Tipologie di mal d’orecchio:
- otite esterna: l’orecchio è caldo, rosso e gonfio; si provano dolori molto acuti, sottoforma di fitte, strappi e pulsazioni; i dolori peggiorano durante la notte;
- infiammazione acuta della zona centrale dell’orecchio: ne è un chiaro indice il fatto che l’recchio espelle in abbondanza una densa sostanza verde-giallognola; si prova una sensazione di sordità e di costipazione dell’orecchio, come se vi fosse stato costretto un oggetto estraneo all’interno; la sensazione è accompagnata da prurito all’interno del condotto auricolare; inoltre dall’orecchio, in sincronia con le pulsazioni, dall’orecchio provengono dei gorgoglii;
- otite acuta: dolori molto violenti che vanno e vengono improvvisamente, simili a strappi in profondità; la membrana del timpano appare irrorata da vasi sanguigni molto infiammati; tutti i sintomi peggiorano durante la notte e possono essere alleviati con il calore. Nei casi più gravi le parti assumono un aspetto rosso scuro, e i dolori diventano pulsazioni lancinanti, accompagnati da ipersensibilità. L’orecchio è sottoposto ad improvvise oscillazioni di temperatura; la situazione peggiora di notte ed è aggravata dal calore.

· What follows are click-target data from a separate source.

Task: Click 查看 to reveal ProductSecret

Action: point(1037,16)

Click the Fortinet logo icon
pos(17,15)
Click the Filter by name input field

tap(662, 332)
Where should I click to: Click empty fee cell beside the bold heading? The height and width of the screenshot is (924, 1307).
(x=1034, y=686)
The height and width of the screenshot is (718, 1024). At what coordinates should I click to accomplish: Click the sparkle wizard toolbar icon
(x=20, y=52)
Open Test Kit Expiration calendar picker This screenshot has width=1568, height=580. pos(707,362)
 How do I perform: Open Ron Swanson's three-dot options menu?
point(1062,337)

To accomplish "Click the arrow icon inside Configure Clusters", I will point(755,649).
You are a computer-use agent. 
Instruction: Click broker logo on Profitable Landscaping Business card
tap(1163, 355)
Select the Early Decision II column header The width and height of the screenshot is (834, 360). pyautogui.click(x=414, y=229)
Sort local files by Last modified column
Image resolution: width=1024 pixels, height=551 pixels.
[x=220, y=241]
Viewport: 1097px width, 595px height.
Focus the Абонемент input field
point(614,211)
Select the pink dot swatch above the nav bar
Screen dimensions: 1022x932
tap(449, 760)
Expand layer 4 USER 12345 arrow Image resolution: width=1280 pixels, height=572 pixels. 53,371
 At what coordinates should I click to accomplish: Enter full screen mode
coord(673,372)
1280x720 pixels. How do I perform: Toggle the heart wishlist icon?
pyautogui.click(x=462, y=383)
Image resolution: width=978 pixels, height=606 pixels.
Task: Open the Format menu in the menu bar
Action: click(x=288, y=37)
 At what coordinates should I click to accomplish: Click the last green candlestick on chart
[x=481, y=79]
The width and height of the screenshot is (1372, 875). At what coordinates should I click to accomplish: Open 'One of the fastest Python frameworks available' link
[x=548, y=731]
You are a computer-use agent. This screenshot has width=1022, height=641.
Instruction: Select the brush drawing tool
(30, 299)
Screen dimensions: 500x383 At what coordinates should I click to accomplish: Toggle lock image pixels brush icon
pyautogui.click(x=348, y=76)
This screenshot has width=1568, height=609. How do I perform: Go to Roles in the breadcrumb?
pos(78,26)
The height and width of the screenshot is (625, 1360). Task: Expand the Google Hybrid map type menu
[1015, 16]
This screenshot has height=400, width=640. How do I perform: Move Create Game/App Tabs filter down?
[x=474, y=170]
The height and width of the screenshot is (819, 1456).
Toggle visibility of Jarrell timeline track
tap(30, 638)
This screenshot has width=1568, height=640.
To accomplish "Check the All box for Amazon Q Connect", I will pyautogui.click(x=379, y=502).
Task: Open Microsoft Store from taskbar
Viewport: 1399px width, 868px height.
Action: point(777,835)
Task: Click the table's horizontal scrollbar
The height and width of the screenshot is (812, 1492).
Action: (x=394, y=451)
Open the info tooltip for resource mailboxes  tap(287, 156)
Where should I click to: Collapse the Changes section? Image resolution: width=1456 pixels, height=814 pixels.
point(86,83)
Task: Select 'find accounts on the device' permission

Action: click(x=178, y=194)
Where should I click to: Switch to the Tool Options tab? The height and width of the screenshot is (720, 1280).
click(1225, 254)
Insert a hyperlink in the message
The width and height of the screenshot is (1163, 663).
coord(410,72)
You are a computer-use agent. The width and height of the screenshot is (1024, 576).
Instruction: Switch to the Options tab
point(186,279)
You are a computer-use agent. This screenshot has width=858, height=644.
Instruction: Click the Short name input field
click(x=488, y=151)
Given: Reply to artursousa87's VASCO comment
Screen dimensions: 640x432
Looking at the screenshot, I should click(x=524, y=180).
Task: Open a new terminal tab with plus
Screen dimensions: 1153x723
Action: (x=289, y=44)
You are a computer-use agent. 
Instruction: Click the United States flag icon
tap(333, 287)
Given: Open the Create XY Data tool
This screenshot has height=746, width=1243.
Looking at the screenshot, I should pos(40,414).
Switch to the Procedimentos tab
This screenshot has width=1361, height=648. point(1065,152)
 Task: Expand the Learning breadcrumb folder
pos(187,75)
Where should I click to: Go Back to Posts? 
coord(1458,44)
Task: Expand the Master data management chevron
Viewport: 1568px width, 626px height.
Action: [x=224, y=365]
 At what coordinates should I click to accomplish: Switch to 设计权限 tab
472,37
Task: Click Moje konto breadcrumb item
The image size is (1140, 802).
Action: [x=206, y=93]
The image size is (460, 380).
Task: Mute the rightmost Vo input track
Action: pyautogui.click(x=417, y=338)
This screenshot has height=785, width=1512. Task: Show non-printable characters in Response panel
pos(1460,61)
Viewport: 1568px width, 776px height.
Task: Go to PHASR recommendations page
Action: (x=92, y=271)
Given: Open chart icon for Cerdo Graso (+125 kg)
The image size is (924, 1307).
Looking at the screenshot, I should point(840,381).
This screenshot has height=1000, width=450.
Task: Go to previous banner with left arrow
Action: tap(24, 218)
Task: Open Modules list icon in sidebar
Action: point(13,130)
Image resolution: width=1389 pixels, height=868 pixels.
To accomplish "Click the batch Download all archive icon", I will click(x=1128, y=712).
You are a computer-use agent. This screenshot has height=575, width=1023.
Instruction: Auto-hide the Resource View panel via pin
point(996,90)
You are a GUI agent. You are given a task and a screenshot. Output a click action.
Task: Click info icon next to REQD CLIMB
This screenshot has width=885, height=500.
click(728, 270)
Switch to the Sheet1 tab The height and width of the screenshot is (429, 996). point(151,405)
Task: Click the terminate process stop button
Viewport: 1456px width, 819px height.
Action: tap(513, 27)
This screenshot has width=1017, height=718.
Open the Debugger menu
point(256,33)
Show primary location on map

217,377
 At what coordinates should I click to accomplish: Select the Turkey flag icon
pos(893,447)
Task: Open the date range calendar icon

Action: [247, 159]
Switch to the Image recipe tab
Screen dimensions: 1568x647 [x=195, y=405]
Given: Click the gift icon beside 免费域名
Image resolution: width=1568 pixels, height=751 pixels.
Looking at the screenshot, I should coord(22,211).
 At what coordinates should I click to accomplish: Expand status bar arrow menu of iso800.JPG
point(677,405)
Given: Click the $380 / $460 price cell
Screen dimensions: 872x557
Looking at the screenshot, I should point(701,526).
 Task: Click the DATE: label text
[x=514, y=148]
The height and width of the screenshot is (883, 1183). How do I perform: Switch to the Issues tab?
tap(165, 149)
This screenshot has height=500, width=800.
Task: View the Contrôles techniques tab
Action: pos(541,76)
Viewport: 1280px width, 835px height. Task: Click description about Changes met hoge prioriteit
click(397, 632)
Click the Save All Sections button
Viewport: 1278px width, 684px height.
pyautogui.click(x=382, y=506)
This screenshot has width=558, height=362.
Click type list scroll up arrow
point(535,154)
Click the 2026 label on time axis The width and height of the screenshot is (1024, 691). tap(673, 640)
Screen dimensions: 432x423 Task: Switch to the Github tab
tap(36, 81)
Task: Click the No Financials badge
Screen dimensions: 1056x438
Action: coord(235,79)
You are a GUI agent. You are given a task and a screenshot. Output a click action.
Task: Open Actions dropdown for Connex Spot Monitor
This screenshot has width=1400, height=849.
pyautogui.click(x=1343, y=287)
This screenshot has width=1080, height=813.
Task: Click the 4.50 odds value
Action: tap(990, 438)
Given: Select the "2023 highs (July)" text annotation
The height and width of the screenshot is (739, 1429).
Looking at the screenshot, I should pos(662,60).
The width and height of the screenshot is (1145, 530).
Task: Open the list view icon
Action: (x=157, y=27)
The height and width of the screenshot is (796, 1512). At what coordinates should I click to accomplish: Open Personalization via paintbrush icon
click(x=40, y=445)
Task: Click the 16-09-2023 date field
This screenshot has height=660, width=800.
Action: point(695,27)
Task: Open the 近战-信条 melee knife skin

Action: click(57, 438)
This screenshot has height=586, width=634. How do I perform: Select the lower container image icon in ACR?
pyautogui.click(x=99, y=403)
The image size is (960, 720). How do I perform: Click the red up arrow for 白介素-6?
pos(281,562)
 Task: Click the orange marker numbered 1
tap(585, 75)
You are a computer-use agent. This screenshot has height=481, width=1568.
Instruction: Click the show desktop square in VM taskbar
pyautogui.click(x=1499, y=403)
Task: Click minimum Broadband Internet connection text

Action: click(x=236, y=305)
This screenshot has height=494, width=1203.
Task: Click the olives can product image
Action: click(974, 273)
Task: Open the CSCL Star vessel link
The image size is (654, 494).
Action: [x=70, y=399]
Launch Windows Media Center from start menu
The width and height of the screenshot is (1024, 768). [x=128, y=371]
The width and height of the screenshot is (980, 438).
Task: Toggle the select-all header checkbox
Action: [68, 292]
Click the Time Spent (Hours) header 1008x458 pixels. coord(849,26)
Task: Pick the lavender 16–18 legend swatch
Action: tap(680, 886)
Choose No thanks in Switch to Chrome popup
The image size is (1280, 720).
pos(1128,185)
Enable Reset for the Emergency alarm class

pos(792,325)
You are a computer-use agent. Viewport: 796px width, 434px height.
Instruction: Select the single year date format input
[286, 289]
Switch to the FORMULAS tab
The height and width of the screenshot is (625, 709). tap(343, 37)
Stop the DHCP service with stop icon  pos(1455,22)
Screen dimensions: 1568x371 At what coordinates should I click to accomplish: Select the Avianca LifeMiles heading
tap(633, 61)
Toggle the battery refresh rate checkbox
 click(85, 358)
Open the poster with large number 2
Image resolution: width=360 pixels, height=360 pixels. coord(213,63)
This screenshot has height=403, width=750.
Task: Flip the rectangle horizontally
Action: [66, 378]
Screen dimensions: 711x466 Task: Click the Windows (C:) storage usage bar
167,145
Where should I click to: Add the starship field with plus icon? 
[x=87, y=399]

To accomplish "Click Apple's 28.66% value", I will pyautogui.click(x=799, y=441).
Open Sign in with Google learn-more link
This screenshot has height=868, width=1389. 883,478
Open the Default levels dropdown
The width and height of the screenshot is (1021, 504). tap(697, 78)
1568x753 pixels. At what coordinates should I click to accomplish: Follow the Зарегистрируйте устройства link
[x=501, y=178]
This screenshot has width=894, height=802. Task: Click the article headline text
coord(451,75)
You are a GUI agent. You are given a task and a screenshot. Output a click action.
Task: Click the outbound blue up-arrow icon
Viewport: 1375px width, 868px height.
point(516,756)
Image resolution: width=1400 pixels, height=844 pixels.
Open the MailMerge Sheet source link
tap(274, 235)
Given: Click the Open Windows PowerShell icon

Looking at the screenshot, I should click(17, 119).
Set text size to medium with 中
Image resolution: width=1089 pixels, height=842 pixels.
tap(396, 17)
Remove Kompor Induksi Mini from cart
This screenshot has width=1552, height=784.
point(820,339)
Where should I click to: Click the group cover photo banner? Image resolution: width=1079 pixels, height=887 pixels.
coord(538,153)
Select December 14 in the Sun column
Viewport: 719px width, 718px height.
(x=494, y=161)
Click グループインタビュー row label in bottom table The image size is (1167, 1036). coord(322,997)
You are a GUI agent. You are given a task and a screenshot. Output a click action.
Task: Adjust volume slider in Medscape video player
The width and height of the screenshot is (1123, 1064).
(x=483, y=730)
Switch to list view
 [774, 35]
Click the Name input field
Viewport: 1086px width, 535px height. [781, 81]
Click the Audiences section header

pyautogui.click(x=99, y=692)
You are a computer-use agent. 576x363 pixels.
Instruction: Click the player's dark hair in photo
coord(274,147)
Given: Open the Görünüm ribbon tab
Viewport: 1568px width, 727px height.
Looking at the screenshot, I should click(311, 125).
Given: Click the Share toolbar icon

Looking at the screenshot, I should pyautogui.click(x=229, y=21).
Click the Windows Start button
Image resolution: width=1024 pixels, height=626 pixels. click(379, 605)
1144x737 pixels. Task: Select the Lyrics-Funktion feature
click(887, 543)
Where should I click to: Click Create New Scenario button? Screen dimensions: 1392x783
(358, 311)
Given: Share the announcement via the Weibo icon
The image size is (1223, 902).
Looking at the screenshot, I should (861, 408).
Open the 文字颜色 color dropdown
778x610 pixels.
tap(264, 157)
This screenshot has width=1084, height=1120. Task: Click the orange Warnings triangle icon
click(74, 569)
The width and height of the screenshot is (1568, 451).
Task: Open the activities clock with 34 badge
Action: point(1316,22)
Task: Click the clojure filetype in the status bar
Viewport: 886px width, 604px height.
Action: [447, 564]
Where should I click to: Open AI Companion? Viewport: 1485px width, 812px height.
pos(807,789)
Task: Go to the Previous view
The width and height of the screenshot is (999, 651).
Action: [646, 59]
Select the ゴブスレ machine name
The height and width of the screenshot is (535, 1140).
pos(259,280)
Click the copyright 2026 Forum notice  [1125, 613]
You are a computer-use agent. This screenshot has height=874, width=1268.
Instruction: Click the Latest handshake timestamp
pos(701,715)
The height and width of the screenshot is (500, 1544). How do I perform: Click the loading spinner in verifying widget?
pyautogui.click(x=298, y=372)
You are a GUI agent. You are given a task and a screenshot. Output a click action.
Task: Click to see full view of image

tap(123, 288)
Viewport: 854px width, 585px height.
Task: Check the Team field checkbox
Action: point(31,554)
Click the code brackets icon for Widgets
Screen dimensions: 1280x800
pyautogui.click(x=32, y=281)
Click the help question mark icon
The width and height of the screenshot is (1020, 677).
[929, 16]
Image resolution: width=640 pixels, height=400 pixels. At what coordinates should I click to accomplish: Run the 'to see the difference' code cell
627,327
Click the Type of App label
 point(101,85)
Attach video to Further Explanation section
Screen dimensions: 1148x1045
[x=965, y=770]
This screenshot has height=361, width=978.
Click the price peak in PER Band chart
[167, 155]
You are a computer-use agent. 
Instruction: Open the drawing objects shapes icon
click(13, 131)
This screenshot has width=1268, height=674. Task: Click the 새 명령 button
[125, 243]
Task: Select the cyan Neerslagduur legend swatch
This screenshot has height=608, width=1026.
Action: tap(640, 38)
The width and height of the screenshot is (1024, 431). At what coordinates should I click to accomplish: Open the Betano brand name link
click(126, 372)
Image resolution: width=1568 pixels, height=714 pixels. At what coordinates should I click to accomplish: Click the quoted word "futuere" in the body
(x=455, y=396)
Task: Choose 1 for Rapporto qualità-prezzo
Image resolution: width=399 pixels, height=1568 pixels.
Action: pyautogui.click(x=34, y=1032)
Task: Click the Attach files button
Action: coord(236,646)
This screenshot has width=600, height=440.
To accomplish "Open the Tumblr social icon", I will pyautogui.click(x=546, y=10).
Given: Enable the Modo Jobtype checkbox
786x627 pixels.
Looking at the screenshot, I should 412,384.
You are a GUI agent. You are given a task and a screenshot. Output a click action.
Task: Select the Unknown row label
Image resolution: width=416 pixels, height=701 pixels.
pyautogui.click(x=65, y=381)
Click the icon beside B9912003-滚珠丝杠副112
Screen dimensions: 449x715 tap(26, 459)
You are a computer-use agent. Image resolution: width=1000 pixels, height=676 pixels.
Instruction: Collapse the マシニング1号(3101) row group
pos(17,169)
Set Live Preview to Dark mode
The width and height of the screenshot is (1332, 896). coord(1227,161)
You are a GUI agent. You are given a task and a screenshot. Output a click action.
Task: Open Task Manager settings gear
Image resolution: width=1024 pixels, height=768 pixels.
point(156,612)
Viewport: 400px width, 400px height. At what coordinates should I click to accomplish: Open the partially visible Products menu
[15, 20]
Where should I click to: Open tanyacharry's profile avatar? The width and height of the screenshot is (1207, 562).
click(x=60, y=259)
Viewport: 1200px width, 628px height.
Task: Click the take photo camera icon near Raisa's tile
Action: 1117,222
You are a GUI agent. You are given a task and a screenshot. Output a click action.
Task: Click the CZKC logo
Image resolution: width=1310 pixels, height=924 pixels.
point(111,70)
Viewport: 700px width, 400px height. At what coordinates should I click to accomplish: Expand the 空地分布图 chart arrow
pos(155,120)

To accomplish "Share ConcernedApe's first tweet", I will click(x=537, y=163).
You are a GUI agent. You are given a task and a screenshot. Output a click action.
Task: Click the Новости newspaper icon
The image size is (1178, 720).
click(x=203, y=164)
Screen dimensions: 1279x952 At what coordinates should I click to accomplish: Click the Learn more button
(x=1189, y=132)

Rimedi naturali per curare il catarro tubarico:
- Pulsatilla. È un ottimo rimedio contro il mal d’orecchio. Esercita uno specifico potere curativo sull’otite esterna, ma è il rimedio più indicato anche contro l’infiammazione acuta della zona centrale dell’orecchio. È indicato soprattutto nei casi subacuti.
- Belladonna. Rimedio indicato per l’otite acuta, quando i sintomi sono troppo violenti per essere curati con la Pulsatilla.
- Aconite. Essendo un rimedio più potente della camomilla e della Pulsatilla, viene raccomandata quando i dolori da otite sono tali da far impazzire. La sua influenza positiva è limitata a brevi periodi di tempo, subito dopo l’esposizione, e in questo differisce dal Ferrum Phosphoricum, che mantiene il proprio effetto per un periodo molto più prolungato.
- Ferrum Phosphoricum. Questo è il rimedio più efficace contro il mal d’orecchio, adatto agli stadi infiammatori dell’otite acuta, soprattutto in soggetti anemici. Contiene tinnitus, come la Pulsanilla. Va utilizzato quando il dolore è lancinante e acuto al punto dallo sfociare nel parossismo e, più in generale, nelle seguenti circostanze:
- qualora si manifesti una tendenza del processo infiammatorio a diffondersi invece che a ridursi e a restare circoscritto;
- arrossamento intenso e scuro delle parti interessate;
- perdita di muco purulento con tendenza all’emorragia;
- persistenza del dolore nonostante l’arresto della perdita di muco.
- Non esiste miglior rimedio di questo per il mal d’orecchio dovuto all’esposizione all’umidità.
E per ultimo come rimedio naturale il Kali muriaticum:
Il kali è uno dei rimedi più efficaci nel caso di catarro tubarico e in qualunque altra indisposizione dovuta ad accumulo di muco nella parte mediana dell’orecchio, perché sembra in grado di depurare la tromba di Eustachio, liberando il paziente dalla sordità temporanea e dalla ritrazione della membrana del timpano. È utile anche in condizioni di suppurazione cronica, poiché riduce la proliferazione del pus, accelerando i processi di riparazione. Funge anche da rimedio contro eczemi ostinati intorno al padiglione auricolare, specialmente se accompagnati da disturbi gastrici.